The LLM does not understand the database schema so it makes mistakes, like not multiplying price by quantity when asking for total price of some products in my sample database.
I have prepared some data based on the mistakes it makes for few shot learning to help the model learn context.

#### Load Data

In [507]:
# Import module
import json

In [515]:
few_shot = []
with open('./vector-db/few-shot-data.json' , 'r') as f:
    few_shot = json.load(f)

In [517]:
blobs = [ " ".join(sample.values()) for sample in few_shots]

#### Generate Embeddings

In [519]:
# Import huggingface embedding lib
from langchain_huggingface import HuggingFaceEmbeddings

In [520]:
# Embedder
embedding = HuggingFaceEmbeddings(model_name='sentence-transformers/all-MiniLM-L6-v2')



#### Add Embeddings to Vector Store

In [521]:
# Import vector store
from langchain.vectorstores import Chroma

In [523]:
# Generate vector store
vectorstore = Chroma.from_texts(blobs, embedding=embedding, metadatas=few_shots)

Python-dotenv could not parse statement starting at line 1
Python-dotenv could not parse statement starting at line 2


#### Similarity Matching

In [524]:
# Import matcher
from langchain.prompts import SemanticSimilarityExampleSelector

In [535]:
# Selector object
example_selector = SemanticSimilarityExampleSelector(vectorstore=vectorstore, k=5, input_keys=["input"])

In [536]:
example_selector.select_examples({"input": "What color are available for all gucci items"})

[{'answer': 'The available colors for Adidas Boots are: White.',
  'input': 'What colors are available for Gucci boots?',
  'query': "SELECT DISTINCT color FROM product WHERE product_name_id = (SELECT product_name_id FROM product_name WHERE name = 'Boots') AND brand_id = (SELECT brand_id FROM brand WHERE name = 'Gucci')"},
 {'answer': 'The available brands are Nike, Adidas, Levi, and Gucci.',
  'input': 'What brands are available?',
  'query': 'select name from brand'},
 {'answer': 'The available colors for Shorts of brand Nike are Red.',
  'input': 'What colors are available for Shorts of brand Nike?',
  'query': "SELECT DISTINCT color FROM product WHERE brand_id = (SELECT brand_id FROM brand WHERE name = 'Nike') AND product_name_id = (SELECT product_name_id FROM product_name WHERE name = 'Shorts')"},
 {'answer': 'There are 3 red Nike shirts available.',
  'input': 'How many red Nike Shirts are available.',
  'query': "SELECT sum(quantity) FROM product WHERE color = 'Red' AND brand_id

#### Custom Prompt

In [537]:
print("System: You are an agent designed to interact with a SQL database.\nGiven an input question, create a syntactically correct mysql query to run, then look at the results of the query and return the answer.\nUnless the user specifies a specific number of examples they wish to obtain, always limit your query to at most 10 results.\nYou can order the results by a relevant column to return the most interesting examples in the database.\nNever query for all the columns from a specific table, only ask for the relevant columns given the question.\nYou have access to tools for interacting with the database.\nOnly use the below tools. Only use the information returned by the below tools to construct your final answer.\nYou MUST double check your query before executing it. If you get an error while executing a query, rewrite the query and try again.\n\nDO NOT make any DML statements (INSERT, UPDATE, DELETE, DROP etc.) to the database.\n\nIf the question does not seem related to the database, just return \"I don't know\" as the answer.\n\nHuman: List all the brand names\nAI: I should look at the tables in the database to see what I can query.  Then I should query the schema of the most relevant tables.")
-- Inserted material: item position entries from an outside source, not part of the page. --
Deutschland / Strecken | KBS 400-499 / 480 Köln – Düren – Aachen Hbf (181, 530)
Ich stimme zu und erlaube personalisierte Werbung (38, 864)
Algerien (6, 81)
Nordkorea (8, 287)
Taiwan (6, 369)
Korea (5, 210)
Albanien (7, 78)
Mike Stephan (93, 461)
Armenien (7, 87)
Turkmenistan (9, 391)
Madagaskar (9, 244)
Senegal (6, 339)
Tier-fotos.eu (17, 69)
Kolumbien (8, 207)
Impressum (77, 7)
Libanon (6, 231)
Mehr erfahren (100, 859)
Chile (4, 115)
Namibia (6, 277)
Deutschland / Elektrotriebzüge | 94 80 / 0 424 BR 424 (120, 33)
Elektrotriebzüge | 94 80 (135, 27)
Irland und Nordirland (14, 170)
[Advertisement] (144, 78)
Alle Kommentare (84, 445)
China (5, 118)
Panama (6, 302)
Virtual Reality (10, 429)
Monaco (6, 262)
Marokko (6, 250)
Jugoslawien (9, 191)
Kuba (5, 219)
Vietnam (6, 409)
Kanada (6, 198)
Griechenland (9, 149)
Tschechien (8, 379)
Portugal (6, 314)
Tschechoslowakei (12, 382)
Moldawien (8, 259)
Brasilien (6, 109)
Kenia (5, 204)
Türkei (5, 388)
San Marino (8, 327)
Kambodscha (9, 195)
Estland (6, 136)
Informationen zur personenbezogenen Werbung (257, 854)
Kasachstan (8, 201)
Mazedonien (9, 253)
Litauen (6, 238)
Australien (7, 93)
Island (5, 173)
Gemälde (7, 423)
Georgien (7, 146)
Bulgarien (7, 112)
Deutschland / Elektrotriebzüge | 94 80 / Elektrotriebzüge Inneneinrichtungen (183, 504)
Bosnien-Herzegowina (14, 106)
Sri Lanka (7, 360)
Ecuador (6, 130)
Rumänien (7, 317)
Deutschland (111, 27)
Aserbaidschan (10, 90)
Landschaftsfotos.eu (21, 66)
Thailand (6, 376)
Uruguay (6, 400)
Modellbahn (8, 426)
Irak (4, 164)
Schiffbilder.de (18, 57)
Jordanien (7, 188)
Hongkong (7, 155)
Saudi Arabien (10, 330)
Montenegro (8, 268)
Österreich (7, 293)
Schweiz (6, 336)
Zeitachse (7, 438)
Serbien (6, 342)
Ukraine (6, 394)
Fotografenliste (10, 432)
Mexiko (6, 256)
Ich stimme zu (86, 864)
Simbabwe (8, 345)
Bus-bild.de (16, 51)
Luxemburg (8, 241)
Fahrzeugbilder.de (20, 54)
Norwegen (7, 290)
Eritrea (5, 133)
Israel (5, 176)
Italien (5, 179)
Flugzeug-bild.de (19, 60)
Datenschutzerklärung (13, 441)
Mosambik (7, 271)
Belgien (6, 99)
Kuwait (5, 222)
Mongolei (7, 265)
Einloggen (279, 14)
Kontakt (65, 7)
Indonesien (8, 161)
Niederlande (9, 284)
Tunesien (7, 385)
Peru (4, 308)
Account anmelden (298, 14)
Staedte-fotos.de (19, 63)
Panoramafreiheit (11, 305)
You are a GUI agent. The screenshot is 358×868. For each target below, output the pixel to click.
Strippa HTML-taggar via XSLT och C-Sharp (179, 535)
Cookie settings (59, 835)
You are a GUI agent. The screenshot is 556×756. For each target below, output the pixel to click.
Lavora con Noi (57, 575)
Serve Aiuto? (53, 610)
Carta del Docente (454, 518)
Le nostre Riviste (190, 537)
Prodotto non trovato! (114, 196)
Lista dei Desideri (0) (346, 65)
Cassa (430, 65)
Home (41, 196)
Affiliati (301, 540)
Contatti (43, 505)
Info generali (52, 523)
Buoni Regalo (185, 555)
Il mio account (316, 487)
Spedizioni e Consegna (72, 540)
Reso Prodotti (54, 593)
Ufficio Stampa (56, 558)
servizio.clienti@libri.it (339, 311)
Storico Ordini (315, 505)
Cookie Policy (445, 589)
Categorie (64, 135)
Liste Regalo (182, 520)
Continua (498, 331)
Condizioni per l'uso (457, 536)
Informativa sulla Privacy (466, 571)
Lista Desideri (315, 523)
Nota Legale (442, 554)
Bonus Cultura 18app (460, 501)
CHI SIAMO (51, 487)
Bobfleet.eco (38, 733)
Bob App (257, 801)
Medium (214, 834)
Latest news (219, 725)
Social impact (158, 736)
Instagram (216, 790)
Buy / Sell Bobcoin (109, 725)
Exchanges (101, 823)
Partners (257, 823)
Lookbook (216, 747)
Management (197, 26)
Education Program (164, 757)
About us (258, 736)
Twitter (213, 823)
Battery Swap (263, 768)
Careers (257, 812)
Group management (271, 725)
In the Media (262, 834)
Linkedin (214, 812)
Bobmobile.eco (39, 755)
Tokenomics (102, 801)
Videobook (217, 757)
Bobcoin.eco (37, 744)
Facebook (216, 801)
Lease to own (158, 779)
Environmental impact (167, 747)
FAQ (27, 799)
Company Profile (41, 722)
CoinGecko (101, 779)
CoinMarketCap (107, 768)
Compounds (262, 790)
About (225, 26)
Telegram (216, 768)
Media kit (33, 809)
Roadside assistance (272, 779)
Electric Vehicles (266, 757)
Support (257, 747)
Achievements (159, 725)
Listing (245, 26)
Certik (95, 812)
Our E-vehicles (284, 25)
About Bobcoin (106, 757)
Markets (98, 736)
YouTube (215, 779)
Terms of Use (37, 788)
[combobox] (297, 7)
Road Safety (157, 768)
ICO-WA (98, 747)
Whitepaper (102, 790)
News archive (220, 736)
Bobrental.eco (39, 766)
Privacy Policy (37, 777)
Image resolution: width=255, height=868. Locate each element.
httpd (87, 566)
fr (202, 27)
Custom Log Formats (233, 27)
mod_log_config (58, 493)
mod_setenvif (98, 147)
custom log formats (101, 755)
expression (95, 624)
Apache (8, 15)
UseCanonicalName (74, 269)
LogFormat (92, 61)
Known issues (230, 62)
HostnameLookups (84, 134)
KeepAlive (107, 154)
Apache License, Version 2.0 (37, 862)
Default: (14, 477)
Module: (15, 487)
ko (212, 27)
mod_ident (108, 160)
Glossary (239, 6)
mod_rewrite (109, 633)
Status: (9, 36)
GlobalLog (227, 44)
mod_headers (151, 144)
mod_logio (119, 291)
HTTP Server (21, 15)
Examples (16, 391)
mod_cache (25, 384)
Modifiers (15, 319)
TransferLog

System: You are an agent designed to interact with a SQL database.
Given an input question, create a syntactically correct mysql query to run, then look at the results of the query and return the answer.
Unless the user specifies a specific number of examples they wish to obtain, always limit your query to at most 10 results.
You can order the results by a relevant column to return the most interesting examples in the database.
Never query for all the columns from a specific table, only ask for the relevant columns given the question.
You have access to tools for interacting with the database.
Only use the below tools. Only use the information returned by the below tools to construct your final answer.
You MUST double check your query before executing it. If you get an error while executing a query, rewrite the query and try again.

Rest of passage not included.